THE TASK => Carry on the panel discussion about capital markets and data, starting right after its last sentence.

PAGE EXCERPT =>
• • • •

Jonas Ullmann: If you look at the products that we’re trying to futurise, Total Return Swaps for example, that has been a typical product in the past that was dealer driven. We see now that these products don't just futurise to the exchange and behave, from a price discovery perspective, similarly to how the TRS has done in the past. Instead we have new players emerging and closely cooperating with the buy-side and the banks. Still, the banks have played an important role in 2020 — choice, diversity and transparency is something that we have clearly seen at Eurex. For asset classes that typically haven't been traded electronically in the past, we wish to get these at the same level. That  is something that we want to facilitate and support.

More broadly, we want to move with our participants and our regulators to shape the financial future together. At Eurex, we aim to remain competitive worldwide when it comes to innovation and financial markets. If we look at the retail business, we have seen neo-brokers play a significant role throughout the pandemic, even more so in the US than in Europe. There's more transparency and technology required, but we've certainly laid the foundation in that regard.


Piebe Teeboom: The need for data is clear. The electronification of fixed income markets means that you will need data to navigate. An important requirement is to understand, where does liquidity sit? How does that shift? I think in that sense for the fixed income markets, the consolidated tape will provide a real benefit to end users. It is important that policymakers take note of these recent developments and we've seen many proof points. In both the EU and the UK, we are reviewing the relevant rule books. It is important that regulators and policymakers take good note of this and seek to play their role. This is also key in enabling the markets to be as efficient as they can be for the end investor. 
 

What is your ambition for the capital markets over the next decade?

Robert Miller: My ambition for the capital markets is to enhance data quality, there are five stages towards a more data-driven market eco-structure. The first one is data denial, where there's an active distrust of data; the second is data indifference, where there's no interest in data; the third stage is data aware, where you are collecting data for monitoring but you don't base decisions on that data; fourthly there is data informed, using selective data to aid some decisions; and finally there is data driven, where data is playing a central role in execution strategy. Different asset classes are at different stages in this data driven eco-structure – what would it take to get fixed income data quality to a level where everyday execution decisions can be made using data.

• • • •

Source data =>

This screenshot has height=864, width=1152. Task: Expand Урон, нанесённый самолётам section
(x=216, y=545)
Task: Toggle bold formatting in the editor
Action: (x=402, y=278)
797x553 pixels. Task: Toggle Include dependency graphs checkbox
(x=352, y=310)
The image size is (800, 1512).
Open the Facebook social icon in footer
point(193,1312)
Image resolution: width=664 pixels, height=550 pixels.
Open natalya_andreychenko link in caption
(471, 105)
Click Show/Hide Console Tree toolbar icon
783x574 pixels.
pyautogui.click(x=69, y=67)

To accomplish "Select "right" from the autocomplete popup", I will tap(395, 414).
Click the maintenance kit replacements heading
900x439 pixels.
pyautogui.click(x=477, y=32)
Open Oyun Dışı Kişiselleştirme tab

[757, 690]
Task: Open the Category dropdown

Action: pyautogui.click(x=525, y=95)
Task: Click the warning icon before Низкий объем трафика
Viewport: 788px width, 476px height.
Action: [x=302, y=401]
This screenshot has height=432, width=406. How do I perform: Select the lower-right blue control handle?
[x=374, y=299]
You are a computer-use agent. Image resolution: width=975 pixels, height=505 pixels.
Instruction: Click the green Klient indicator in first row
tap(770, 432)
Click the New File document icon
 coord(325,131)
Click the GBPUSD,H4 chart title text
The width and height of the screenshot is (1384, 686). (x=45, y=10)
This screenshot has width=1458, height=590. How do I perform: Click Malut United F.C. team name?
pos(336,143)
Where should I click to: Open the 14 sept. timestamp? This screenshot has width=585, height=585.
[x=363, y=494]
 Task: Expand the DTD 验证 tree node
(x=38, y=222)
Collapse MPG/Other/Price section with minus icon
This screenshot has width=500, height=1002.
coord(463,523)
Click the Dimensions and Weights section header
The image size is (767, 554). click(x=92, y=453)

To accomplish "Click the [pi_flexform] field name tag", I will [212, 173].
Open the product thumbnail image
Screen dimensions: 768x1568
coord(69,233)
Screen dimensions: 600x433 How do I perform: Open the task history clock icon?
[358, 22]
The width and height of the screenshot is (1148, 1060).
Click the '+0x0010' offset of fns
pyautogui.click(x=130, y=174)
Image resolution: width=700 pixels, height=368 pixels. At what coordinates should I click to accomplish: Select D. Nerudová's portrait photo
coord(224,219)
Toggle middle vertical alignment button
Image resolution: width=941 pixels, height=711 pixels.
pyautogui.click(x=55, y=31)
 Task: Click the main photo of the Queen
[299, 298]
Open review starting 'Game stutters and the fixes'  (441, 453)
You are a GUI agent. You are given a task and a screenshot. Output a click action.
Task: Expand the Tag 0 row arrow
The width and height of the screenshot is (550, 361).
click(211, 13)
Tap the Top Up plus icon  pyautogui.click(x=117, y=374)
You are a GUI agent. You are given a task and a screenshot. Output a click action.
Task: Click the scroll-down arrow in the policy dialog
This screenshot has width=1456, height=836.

• • • •

ANSWER SPACE =>
Mike Kuehnel: We are dreaming about transparent markets, low transaction costs, full transparency, so coming back to the point on data-driven environments and having a key understanding of how data can improve asset allocation on a global basis. We will potentially see the digital asset space becoming quite dominant over the next decade. We will also see a larger universe of assets becoming available for trading and investment, with asset managers tapping into tradable illiquid assets, for example private debt.


Jonas Ullmann: We have proven that financial markets and Eurex can facilitate price discovery and enable price formation, finding buyers and sellers. We believe we’ve achieved this in the financial markets with different asset classes at different stages. Securities are very different, but in five or 10 years we’re in a position where this is expanding into other asset classes, geographies, and of course, across a 24/7 trading day. When it comes to trading, when it comes to clearing, there needs to be a place where all of this is done.


Piebe Teeboom: What we really want to achieve is a European capital market that achieves better outcomes for the economy, society and therefore the end investor. What is needed is a fully integrated single market in the EU for financial instruments. At the moment, it is still very much fragmented. We are underutilsing opportunities that are there to create that integration — going back to the consolidated tape for example. That is one of the key reasons why we are so supportive of that. And I think we're also underusing the ability of market makers to drive those outcomes for investors.